A few hours ago, an agreement to resolve the US debt ceiling crisis was reached between the presidency and the House of Congress, raising hopes that it will give an impetus to the rise in risk in the market.
- Markets are dominated by news that the US presidency and the House of Congress agreed yesterday on a deal that will definitively end the debt ceiling crisis. The deal provides for both spending cuts and raising the debt limit, and makes it clear that the US will not meet the 5.Thursday June. Risky assets were slightly higher on the newsafter some stock markets saw very strong gains at the end of last week, esp the NASDAQ 100 index which broke strongly and reached a new 1-year high price. Attention is now likely to turn to the Fed’s next meeting in June.
- In the forex market, the US dollar sold weaklyagainst its long-term trend. Action today was dominated by weakness in the Swiss franc and strength in the Australian dollar – both of which make sense in terms of rally risk. Trend traders will likely look for long trades in USD/JPY currency pair (the Asian session saw another new 6-month high being reached) while short NZD/USD it can also be attractive. The Kiwi remains weak after the RBNZ last week signaled its cap rate had been reached in a surprise move.

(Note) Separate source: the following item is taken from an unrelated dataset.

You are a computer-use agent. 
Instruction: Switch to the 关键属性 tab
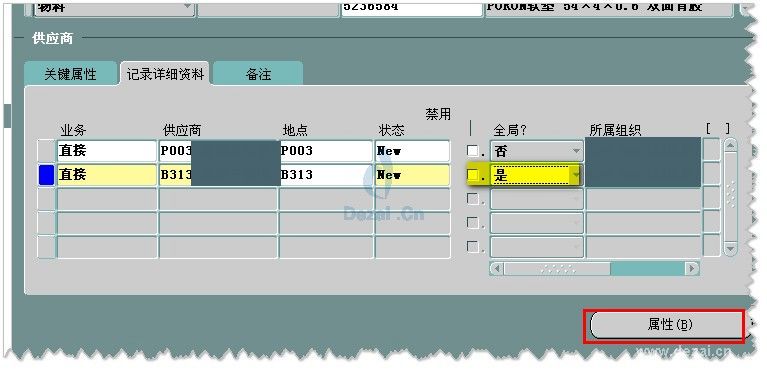[70, 74]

- Turkish President Erdogan has won the second round of the presidential election after being forced into a runoff against his main rival. Markets have responded by continuing to sell off the Turkish lira as there is generally little confidence in the president’s monetary policy, with the lira hitting new all-time lows against the US dollar almost every day.
- There is very likely to be little liquidity in the markets today as it is a public holiday in both the US and the UK, two major markets, especially Forex.
- Later today, US central bank consumer confidence data will be released (expected to show a small decline).
- Australia’s CPI (inflation) data will be released tomorrow, with the annualized rate expected to rise slightly from 6.3% to 6.4%.